Following a scandal, Helen flees with her husband to his ancestral home, Ballintyre, where his family still lives, but on arrival her beloved sister in law Sylla is mysteriously missing and no one seems to be looking for her. Helen is determined to get to the bottom of it, and in the process, we learn about her secrets, her fractured marriage and the family relationships at Ballintyre. Interspersed, is is the story of Tigs, the young girl who, in 1978, was in love with John Ballintyre. Does her story hold the key to present day events?
Note: on Goodreads, the description calls Helen’s husband Angus, but this character was called Hamish in my copy.

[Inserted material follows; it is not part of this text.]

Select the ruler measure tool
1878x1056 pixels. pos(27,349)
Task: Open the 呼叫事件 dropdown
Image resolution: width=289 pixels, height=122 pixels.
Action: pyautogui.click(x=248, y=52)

This book is a little like those beach reads that you take on holiday, only set in Winter. Where in those books you get a romance, here you get a mystery. But all those juicy details like family secrets and affairs, lies and friendships, they’re all here. Though instead of a beach setting, you get gorgeous old homes in Scotland. It’s a lovely thick book to take on a break, perfect to sit by the fire and cozy up with.
As mentioned above, this book has a past story line and a present one. I think the format of alternating past and present chapters is overused and often one story line ends up being too light. This book avoids that pitfall. It’s structured in large parts where you get alternating chunks of the two plot lines and it works really well. Neither plot line is thin, all of the characters are rounded. Also, there is plenty of plotting, with the mystery threads of Sylla’s disappearance and Helen’s marriage, and who Tigs is keeping you guessing. But there is also side characters and smaller plotlines and stories, and those were all really nicely woven in.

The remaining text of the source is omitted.